Nothing but an exact copy of the records below counts as the answer.

==== Data extract

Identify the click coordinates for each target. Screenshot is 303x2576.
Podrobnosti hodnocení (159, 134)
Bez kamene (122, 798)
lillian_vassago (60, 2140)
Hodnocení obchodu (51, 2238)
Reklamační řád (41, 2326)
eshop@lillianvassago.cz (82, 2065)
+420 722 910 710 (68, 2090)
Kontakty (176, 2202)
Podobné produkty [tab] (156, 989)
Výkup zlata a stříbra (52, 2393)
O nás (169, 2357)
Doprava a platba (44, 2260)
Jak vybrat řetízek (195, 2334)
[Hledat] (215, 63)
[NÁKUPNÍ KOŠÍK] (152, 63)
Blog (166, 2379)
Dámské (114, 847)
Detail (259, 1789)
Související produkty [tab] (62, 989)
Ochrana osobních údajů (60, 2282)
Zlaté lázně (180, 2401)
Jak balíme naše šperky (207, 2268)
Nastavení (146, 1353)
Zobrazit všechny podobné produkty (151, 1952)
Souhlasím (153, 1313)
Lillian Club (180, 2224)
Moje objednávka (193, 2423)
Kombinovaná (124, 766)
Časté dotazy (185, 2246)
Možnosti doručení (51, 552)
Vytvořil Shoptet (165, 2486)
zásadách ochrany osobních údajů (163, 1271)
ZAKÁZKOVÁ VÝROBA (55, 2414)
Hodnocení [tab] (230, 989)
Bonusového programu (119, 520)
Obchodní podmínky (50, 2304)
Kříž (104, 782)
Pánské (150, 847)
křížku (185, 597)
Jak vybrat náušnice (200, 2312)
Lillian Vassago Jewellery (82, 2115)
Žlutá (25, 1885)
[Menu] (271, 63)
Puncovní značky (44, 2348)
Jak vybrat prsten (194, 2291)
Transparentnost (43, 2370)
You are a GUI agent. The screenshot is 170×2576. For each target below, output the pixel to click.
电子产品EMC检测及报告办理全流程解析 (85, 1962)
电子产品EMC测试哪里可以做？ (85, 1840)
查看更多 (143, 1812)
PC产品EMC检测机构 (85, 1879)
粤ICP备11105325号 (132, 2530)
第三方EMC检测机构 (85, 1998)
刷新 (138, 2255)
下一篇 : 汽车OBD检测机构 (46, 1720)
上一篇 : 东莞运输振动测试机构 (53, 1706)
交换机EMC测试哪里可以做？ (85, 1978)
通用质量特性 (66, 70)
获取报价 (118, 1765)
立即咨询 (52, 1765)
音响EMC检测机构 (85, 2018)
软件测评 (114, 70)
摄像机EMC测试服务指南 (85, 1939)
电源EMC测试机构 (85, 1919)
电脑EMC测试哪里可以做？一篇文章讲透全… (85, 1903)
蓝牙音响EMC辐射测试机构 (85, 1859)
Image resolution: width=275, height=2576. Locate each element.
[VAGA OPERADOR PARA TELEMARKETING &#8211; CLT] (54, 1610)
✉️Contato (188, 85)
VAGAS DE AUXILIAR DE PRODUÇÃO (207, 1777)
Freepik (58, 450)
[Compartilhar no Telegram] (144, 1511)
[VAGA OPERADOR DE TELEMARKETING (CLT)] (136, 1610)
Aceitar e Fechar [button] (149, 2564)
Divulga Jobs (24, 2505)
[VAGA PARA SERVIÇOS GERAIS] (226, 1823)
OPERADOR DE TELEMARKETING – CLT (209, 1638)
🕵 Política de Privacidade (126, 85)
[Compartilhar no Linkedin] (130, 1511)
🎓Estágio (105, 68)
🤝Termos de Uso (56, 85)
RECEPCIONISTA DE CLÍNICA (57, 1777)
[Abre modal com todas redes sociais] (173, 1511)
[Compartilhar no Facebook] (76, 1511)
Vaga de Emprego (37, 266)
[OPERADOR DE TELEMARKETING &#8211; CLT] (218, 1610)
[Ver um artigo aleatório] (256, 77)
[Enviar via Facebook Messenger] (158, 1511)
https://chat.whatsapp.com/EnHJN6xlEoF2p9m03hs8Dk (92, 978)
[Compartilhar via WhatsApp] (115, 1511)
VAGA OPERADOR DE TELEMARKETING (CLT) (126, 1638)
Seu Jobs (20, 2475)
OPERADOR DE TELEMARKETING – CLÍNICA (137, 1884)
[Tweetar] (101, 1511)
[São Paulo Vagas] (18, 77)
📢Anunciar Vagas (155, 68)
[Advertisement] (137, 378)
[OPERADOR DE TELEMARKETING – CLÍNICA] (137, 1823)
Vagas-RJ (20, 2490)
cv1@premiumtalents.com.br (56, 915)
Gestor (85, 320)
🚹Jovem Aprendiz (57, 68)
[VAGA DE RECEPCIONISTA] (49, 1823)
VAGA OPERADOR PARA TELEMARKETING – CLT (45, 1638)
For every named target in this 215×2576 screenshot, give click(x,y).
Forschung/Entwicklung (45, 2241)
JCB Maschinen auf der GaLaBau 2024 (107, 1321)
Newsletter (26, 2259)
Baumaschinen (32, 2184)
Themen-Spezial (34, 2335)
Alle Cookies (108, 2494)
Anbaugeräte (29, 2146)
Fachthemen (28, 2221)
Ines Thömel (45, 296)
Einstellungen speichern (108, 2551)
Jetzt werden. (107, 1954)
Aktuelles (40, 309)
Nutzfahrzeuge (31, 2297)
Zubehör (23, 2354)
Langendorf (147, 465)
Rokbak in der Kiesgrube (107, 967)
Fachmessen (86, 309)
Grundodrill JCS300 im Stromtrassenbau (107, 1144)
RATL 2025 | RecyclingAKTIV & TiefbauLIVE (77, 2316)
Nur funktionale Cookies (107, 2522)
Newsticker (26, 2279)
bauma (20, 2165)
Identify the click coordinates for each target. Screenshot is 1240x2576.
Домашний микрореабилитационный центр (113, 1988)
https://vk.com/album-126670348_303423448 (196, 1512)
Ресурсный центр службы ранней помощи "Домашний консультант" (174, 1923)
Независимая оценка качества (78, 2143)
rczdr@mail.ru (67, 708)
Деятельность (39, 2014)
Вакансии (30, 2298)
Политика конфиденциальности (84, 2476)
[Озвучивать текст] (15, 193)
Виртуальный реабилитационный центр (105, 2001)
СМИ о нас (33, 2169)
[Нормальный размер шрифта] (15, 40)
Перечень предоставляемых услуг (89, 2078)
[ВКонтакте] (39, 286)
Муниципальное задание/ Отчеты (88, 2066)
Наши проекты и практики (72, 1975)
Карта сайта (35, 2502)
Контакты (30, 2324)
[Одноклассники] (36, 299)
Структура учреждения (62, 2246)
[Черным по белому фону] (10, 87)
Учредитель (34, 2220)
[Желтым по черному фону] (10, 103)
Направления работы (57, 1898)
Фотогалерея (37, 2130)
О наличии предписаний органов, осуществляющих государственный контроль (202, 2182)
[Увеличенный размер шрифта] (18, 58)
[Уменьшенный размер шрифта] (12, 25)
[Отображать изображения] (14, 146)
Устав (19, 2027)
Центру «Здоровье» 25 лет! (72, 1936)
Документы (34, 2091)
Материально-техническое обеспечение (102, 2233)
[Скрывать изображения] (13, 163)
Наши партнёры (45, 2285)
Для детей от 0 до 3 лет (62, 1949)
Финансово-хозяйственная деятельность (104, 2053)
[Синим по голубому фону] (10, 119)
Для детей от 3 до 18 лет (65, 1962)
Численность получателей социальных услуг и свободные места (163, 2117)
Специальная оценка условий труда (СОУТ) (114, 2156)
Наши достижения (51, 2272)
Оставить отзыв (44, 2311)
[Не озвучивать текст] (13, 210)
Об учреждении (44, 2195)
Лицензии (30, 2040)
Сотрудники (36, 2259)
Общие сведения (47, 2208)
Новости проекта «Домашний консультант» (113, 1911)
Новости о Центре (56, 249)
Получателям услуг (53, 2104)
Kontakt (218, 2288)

========

Response to this task —
Identify the click coordinates for each target. Screenshot is 303x2576.
Podrobnosti hodnocení (159, 134)
Bez kamene (122, 798)
lillian_vassago (60, 2140)
Hodnocení obchodu (51, 2238)
Reklamační řád (41, 2326)
eshop@lillianvassago.cz (82, 2065)
+420 722 910 710 (68, 2090)
Kontakty (176, 2202)
Podobné produkty [tab] (156, 989)
Výkup zlata a stříbra (52, 2393)
O nás (169, 2357)
Doprava a platba (44, 2260)
Jak vybrat řetízek (195, 2334)
[Hledat] (215, 63)
[NÁKUPNÍ KOŠÍK] (152, 63)
Blog (166, 2379)
Dámské (114, 847)
Detail (259, 1789)
Související produkty [tab] (62, 989)
Ochrana osobních údajů (60, 2282)
Zlaté lázně (180, 2401)
Jak balíme naše šperky (207, 2268)
Nastavení (146, 1353)
Zobrazit všechny podobné produkty (151, 1952)
Souhlasím (153, 1313)
Lillian Club (180, 2224)
Moje objednávka (193, 2423)
Kombinovaná (124, 766)
Časté dotazy (185, 2246)
Možnosti doručení (51, 552)
Vytvořil Shoptet (165, 2486)
zásadách ochrany osobních údajů (163, 1271)
ZAKÁZKOVÁ VÝROBA (55, 2414)
Hodnocení [tab] (230, 989)
Bonusového programu (119, 520)
Obchodní podmínky (50, 2304)
Kříž (104, 782)
Pánské (150, 847)
křížku (185, 597)
Jak vybrat náušnice (200, 2312)
Lillian Vassago Jewellery (82, 2115)
Žlutá (25, 1885)
[Menu] (271, 63)
Puncovní značky (44, 2348)
Jak vybrat prsten (194, 2291)
Transparentnost (43, 2370)
You are a GUI agent. The screenshot is 170×2576. For each target below, output the pixel to click.
电子产品EMC检测及报告办理全流程解析 (85, 1962)
电子产品EMC测试哪里可以做？ (85, 1840)
查看更多 (143, 1812)
PC产品EMC检测机构 (85, 1879)
粤ICP备11105325号 (132, 2530)
第三方EMC检测机构 (85, 1998)
刷新 (138, 2255)
下一篇 : 汽车OBD检测机构 (46, 1720)
上一篇 : 东莞运输振动测试机构 (53, 1706)
交换机EMC测试哪里可以做？ (85, 1978)
通用质量特性 (66, 70)
获取报价 (118, 1765)
立即咨询 (52, 1765)
音响EMC检测机构 (85, 2018)
软件测评 (114, 70)
摄像机EMC测试服务指南 (85, 1939)
电源EMC测试机构 (85, 1919)
电脑EMC测试哪里可以做？一篇文章讲透全… (85, 1903)
蓝牙音响EMC辐射测试机构 (85, 1859)
Image resolution: width=275, height=2576. Locate each element.
[VAGA OPERADOR PARA TELEMARKETING &#8211; CLT] (54, 1610)
✉️Contato (188, 85)
VAGAS DE AUXILIAR DE PRODUÇÃO (207, 1777)
Freepik (58, 450)
[Compartilhar no Telegram] (144, 1511)
[VAGA OPERADOR DE TELEMARKETING (CLT)] (136, 1610)
Aceitar e Fechar [button] (149, 2564)
Divulga Jobs (24, 2505)
[VAGA PARA SERVIÇOS GERAIS] (226, 1823)
OPERADOR DE TELEMARKETING – CLT (209, 1638)
🕵 Política de Privacidade (126, 85)
[Compartilhar no Linkedin] (130, 1511)
🎓Estágio (105, 68)
🤝Termos de Uso (56, 85)
RECEPCIONISTA DE CLÍNICA (57, 1777)
[Abre modal com todas redes sociais] (173, 1511)
[Compartilhar no Facebook] (76, 1511)
Vaga de Emprego (37, 266)
[OPERADOR DE TELEMARKETING &#8211; CLT] (218, 1610)
[Ver um artigo aleatório] (256, 77)
[Enviar via Facebook Messenger] (158, 1511)
https://chat.whatsapp.com/EnHJN6xlEoF2p9m03hs8Dk (92, 978)
[Compartilhar via WhatsApp] (115, 1511)
VAGA OPERADOR DE TELEMARKETING (CLT) (126, 1638)
Seu Jobs (20, 2475)
OPERADOR DE TELEMARKETING – CLÍNICA (137, 1884)
[Tweetar] (101, 1511)
[São Paulo Vagas] (18, 77)
📢Anunciar Vagas (155, 68)
[Advertisement] (137, 378)
[OPERADOR DE TELEMARKETING – CLÍNICA] (137, 1823)
Vagas-RJ (20, 2490)
cv1@premiumtalents.com.br (56, 915)
Gestor (85, 320)
🚹Jovem Aprendiz (57, 68)
[VAGA DE RECEPCIONISTA] (49, 1823)
VAGA OPERADOR PARA TELEMARKETING – CLT (45, 1638)
For every named target in this 215×2576 screenshot, give click(x,y).
Forschung/Entwicklung (45, 2241)
JCB Maschinen auf der GaLaBau 2024 (107, 1321)
Newsletter (26, 2259)
Baumaschinen (32, 2184)
Themen-Spezial (34, 2335)
Alle Cookies (108, 2494)
Anbaugeräte (29, 2146)
Fachthemen (28, 2221)
Ines Thömel (45, 296)
Einstellungen speichern (108, 2551)
Jetzt werden. (107, 1954)
Aktuelles (40, 309)
Nutzfahrzeuge (31, 2297)
Zubehör (23, 2354)
Langendorf (147, 465)
Rokbak in der Kiesgrube (107, 967)
Fachmessen (86, 309)
Grundodrill JCS300 im Stromtrassenbau (107, 1144)
RATL 2025 | RecyclingAKTIV & TiefbauLIVE (77, 2316)
Nur funktionale Cookies (107, 2522)
Newsticker (26, 2279)
bauma (20, 2165)
Identify the click coordinates for each target. Screenshot is 1240x2576.
Домашний микрореабилитационный центр (113, 1988)
https://vk.com/album-126670348_303423448 (196, 1512)
Ресурсный центр службы ранней помощи "Домашний консультант" (174, 1923)
Независимая оценка качества (78, 2143)
rczdr@mail.ru (67, 708)
Деятельность (39, 2014)
Вакансии (30, 2298)
Политика конфиденциальности (84, 2476)
[Озвучивать текст] (15, 193)
Виртуальный реабилитационный центр (105, 2001)
СМИ о нас (33, 2169)
[Нормальный размер шрифта] (15, 40)
Перечень предоставляемых услуг (89, 2078)
[ВКонтакте] (39, 286)
Муниципальное задание/ Отчеты (88, 2066)
Наши проекты и практики (72, 1975)
Карта сайта (35, 2502)
Контакты (30, 2324)
[Одноклассники] (36, 299)
Структура учреждения (62, 2246)
[Черным по белому фону] (10, 87)
Учредитель (34, 2220)
[Желтым по черному фону] (10, 103)
Направления работы (57, 1898)
Фотогалерея (37, 2130)
О наличии предписаний органов, осуществляющих государственный контроль (202, 2182)
[Увеличенный размер шрифта] (18, 58)
[Уменьшенный размер шрифта] (12, 25)
[Отображать изображения] (14, 146)
Устав (19, 2027)
Центру «Здоровье» 25 лет! (72, 1936)
Документы (34, 2091)
Материально-техническое обеспечение (102, 2233)
[Скрывать изображения] (13, 163)
Наши партнёры (45, 2285)
Для детей от 0 до 3 лет (62, 1949)
Финансово-хозяйственная деятельность (104, 2053)
[Синим по голубому фону] (10, 119)
Для детей от 3 до 18 лет (65, 1962)
Численность получателей социальных услуг и свободные места (163, 2117)
Специальная оценка условий труда (СОУТ) (114, 2156)
Наши достижения (51, 2272)
Оставить отзыв (44, 2311)
[Не озвучивать текст] (13, 210)
Об учреждении (44, 2195)
Лицензии (30, 2040)
Сотрудники (36, 2259)
Общие сведения (47, 2208)
Новости проекта «Домашний консультант» (113, 1911)
Новости о Центре (56, 249)
Получателям услуг (53, 2104)
Kontakt (218, 2288)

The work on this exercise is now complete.